**EXERCISE REQUIREMENTS**:
Return exactly the run of lines that begins at the line containing "Collapse the Linking section" and ends at the last line of the material below; pictures stay out.

▼▼▼

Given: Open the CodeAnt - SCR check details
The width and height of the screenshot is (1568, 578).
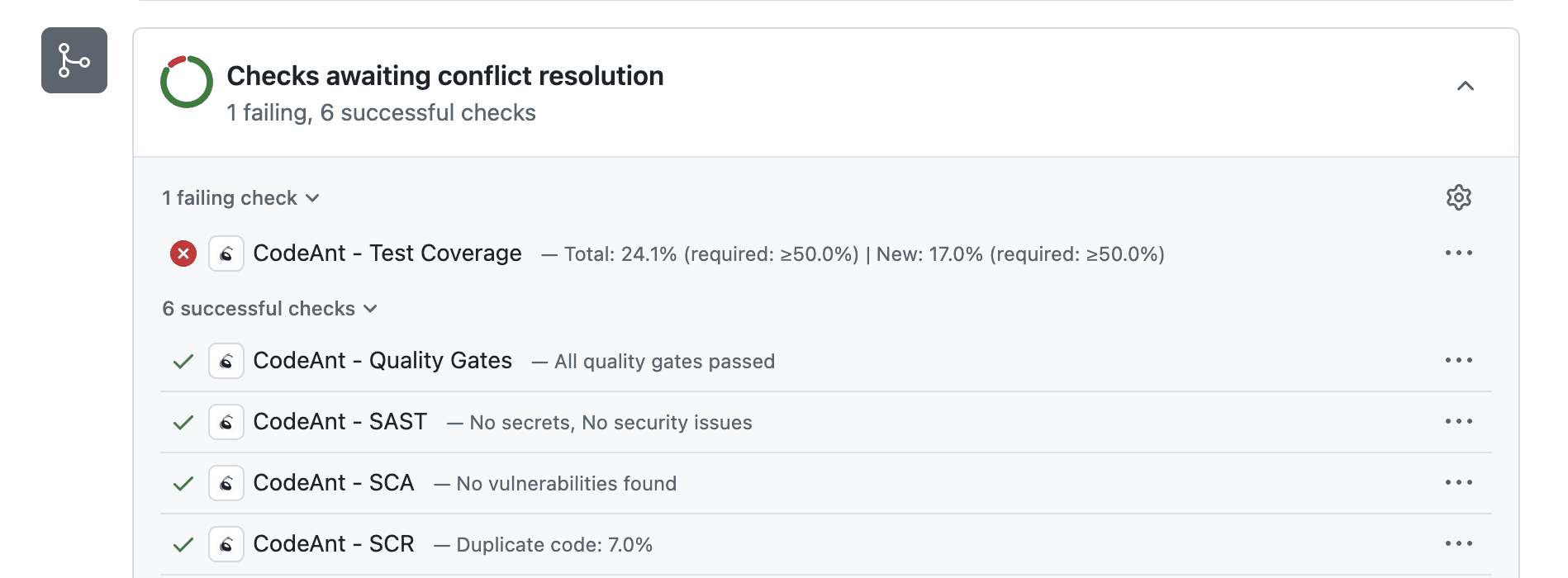Looking at the screenshot, I should click(334, 543).
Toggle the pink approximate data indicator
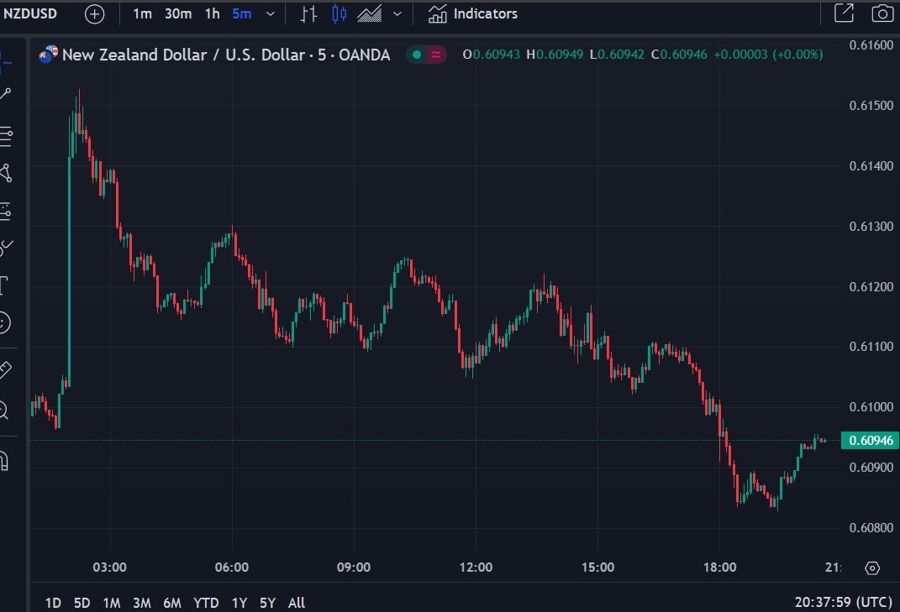The height and width of the screenshot is (612, 900). pyautogui.click(x=436, y=54)
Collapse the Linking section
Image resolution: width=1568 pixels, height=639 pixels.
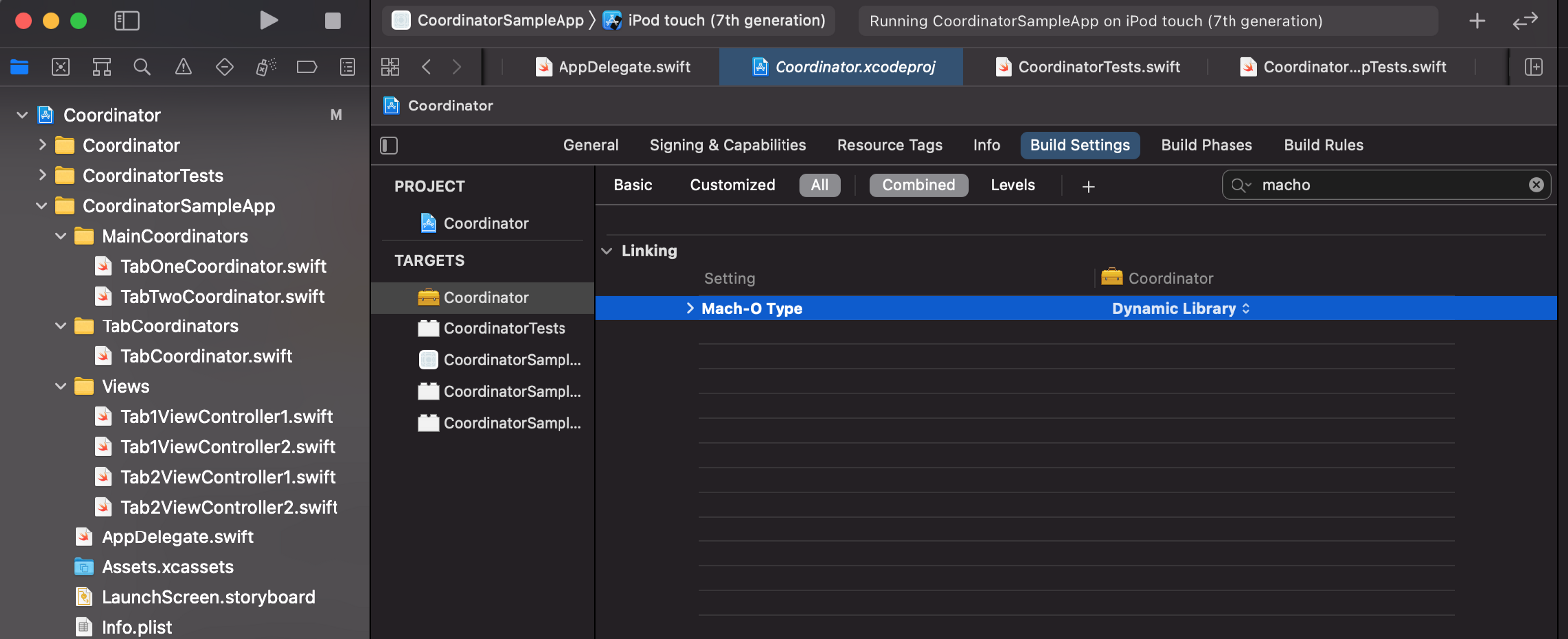pos(607,251)
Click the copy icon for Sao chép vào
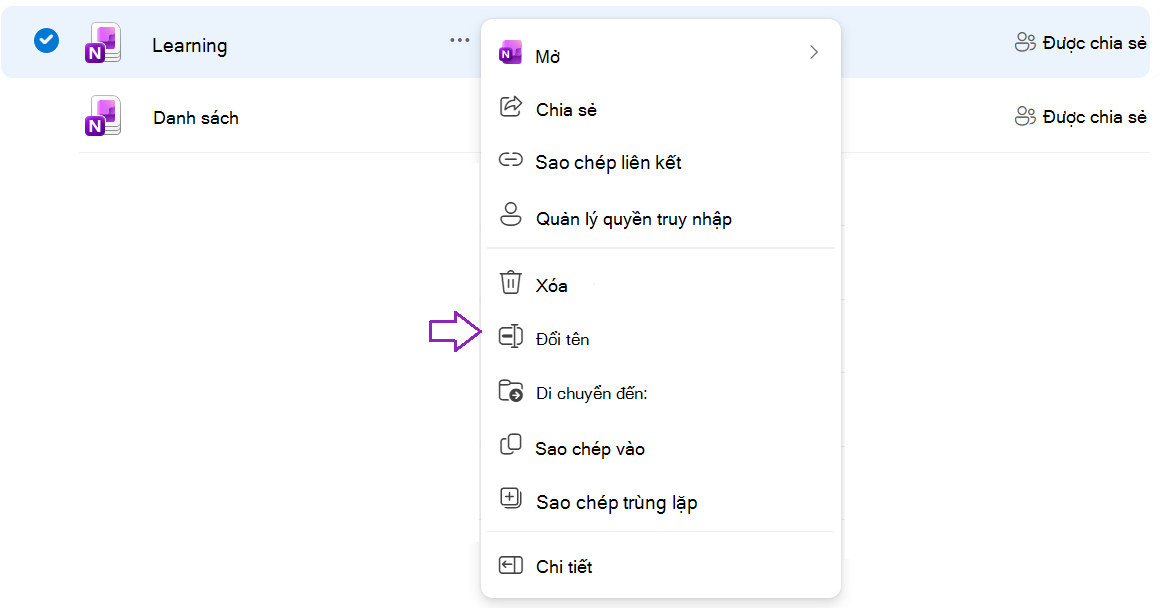This screenshot has height=608, width=1160. pos(510,445)
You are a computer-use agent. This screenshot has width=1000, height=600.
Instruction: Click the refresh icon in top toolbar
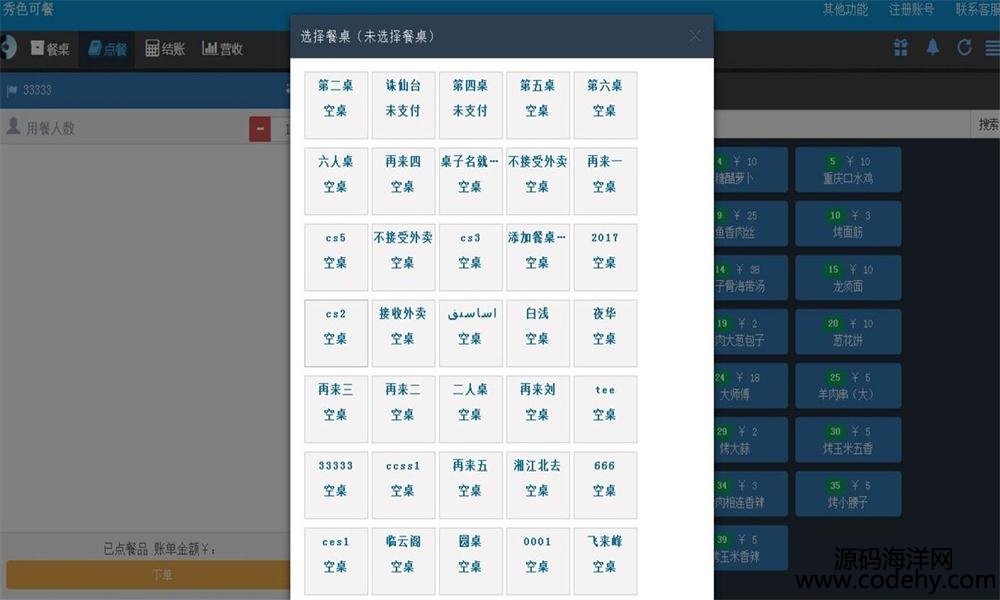pos(964,47)
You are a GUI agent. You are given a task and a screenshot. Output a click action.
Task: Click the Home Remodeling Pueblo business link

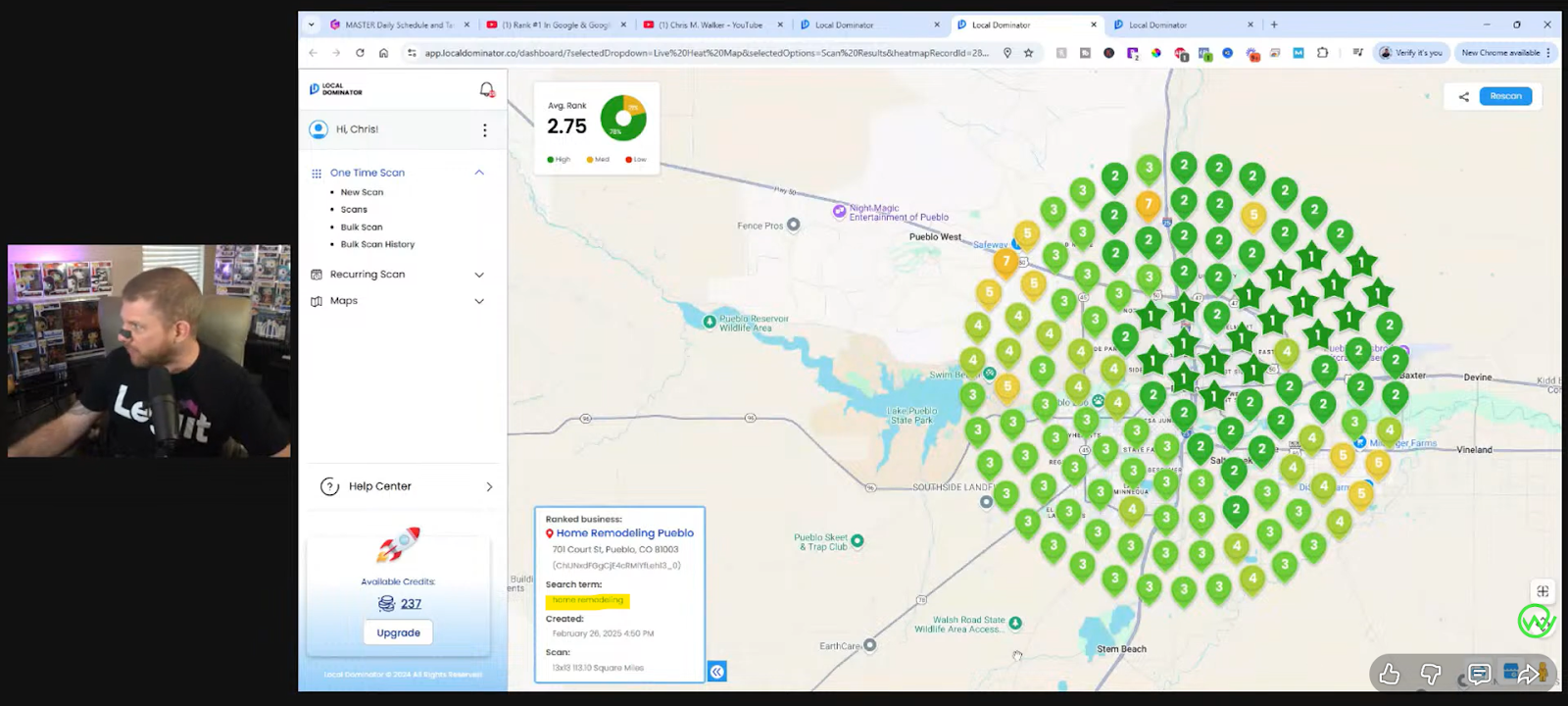tap(624, 533)
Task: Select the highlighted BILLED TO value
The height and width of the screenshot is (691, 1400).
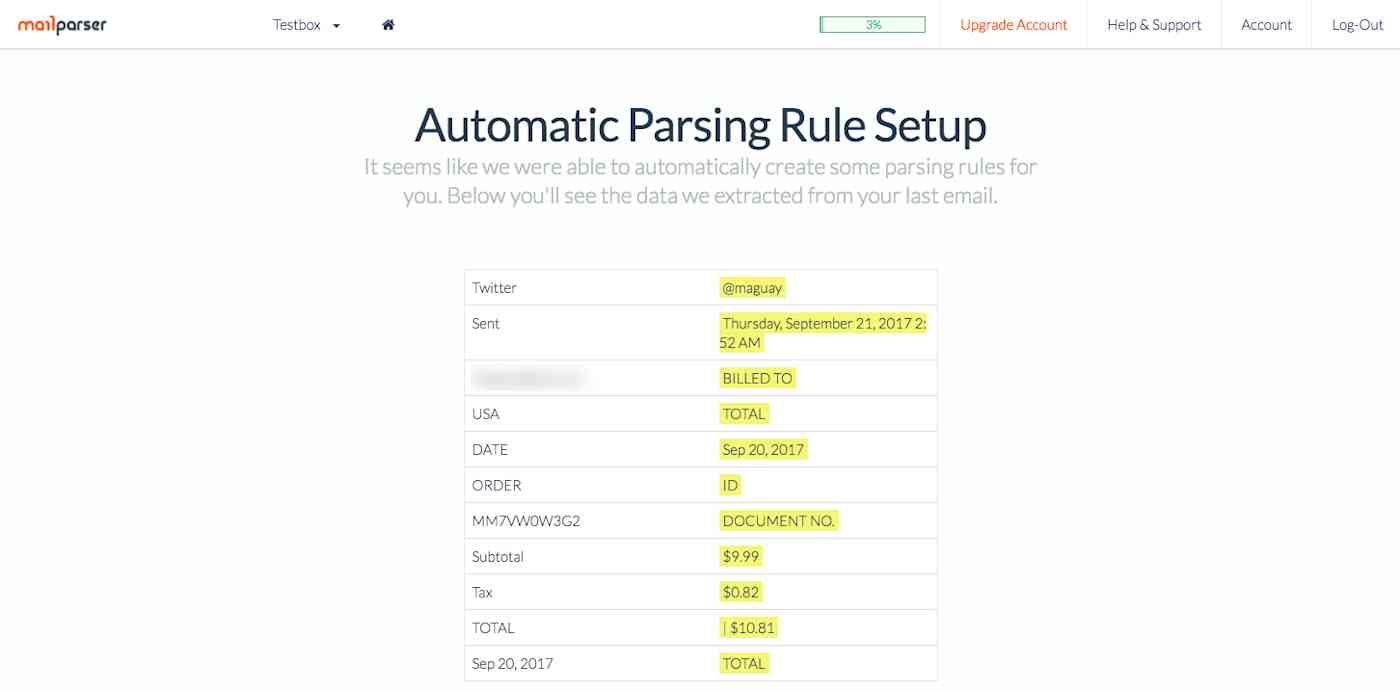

▲▲▲

**RESULT OF THE EXERCISE**:
Collapse the Linking section
Image resolution: width=1568 pixels, height=639 pixels.
pos(607,251)
Click the copy icon for Sao chép vào
This screenshot has height=608, width=1160. pos(510,445)
You are a computer-use agent. This screenshot has width=1000, height=600.
Instruction: Click the refresh icon in top toolbar
pos(964,47)
You are a GUI agent. You are given a task and a screenshot. Output a click action.
Task: Click the Home Remodeling Pueblo business link

tap(624, 533)
Task: Select the highlighted BILLED TO value
The height and width of the screenshot is (691, 1400).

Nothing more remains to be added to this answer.